- TASK ITEM -
Out of the records below, copy all lines in which the word "computer" occurs.

RECORDS FOR THE EXERCISE: Begin

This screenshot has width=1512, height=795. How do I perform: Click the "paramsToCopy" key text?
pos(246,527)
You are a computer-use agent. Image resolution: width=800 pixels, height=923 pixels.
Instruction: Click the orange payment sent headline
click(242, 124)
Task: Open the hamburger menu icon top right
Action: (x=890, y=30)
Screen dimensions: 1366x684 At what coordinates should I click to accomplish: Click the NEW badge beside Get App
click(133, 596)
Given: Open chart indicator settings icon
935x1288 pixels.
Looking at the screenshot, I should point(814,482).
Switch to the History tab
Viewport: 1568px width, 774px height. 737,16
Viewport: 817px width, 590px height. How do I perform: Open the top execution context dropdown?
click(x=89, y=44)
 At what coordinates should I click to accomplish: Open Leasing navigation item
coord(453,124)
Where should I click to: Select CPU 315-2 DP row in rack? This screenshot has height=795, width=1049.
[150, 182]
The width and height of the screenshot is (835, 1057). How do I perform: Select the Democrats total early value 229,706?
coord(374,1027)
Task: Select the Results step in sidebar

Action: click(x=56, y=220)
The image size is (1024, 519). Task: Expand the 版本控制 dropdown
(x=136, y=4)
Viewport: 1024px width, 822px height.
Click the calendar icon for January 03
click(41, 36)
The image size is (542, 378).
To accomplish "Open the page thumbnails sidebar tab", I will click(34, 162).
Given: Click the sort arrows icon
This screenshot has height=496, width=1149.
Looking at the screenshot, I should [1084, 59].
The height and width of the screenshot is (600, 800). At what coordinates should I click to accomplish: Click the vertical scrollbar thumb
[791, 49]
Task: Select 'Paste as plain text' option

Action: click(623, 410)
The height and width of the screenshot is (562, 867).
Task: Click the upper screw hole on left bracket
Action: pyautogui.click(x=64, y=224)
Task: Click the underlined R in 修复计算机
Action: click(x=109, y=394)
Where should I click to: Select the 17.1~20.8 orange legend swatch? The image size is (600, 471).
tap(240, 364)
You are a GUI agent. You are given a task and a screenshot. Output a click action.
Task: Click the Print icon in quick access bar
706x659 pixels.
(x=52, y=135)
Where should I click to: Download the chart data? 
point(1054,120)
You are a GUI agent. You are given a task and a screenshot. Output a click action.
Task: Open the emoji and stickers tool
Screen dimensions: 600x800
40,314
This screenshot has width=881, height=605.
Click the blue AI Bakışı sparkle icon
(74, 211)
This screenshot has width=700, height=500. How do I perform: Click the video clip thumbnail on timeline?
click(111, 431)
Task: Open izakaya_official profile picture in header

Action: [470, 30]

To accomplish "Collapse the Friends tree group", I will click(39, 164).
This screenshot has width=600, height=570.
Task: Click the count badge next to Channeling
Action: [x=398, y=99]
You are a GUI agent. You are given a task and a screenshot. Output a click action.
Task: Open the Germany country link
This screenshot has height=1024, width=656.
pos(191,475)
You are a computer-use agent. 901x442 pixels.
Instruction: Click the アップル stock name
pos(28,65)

RECORDS FOR THE EXERCISE: End

- RESULT OF THE TASK -
You are a computer-use agent. Image resolution: width=800 pixels, height=923 pixels.
You are a computer-use agent. 901x442 pixels.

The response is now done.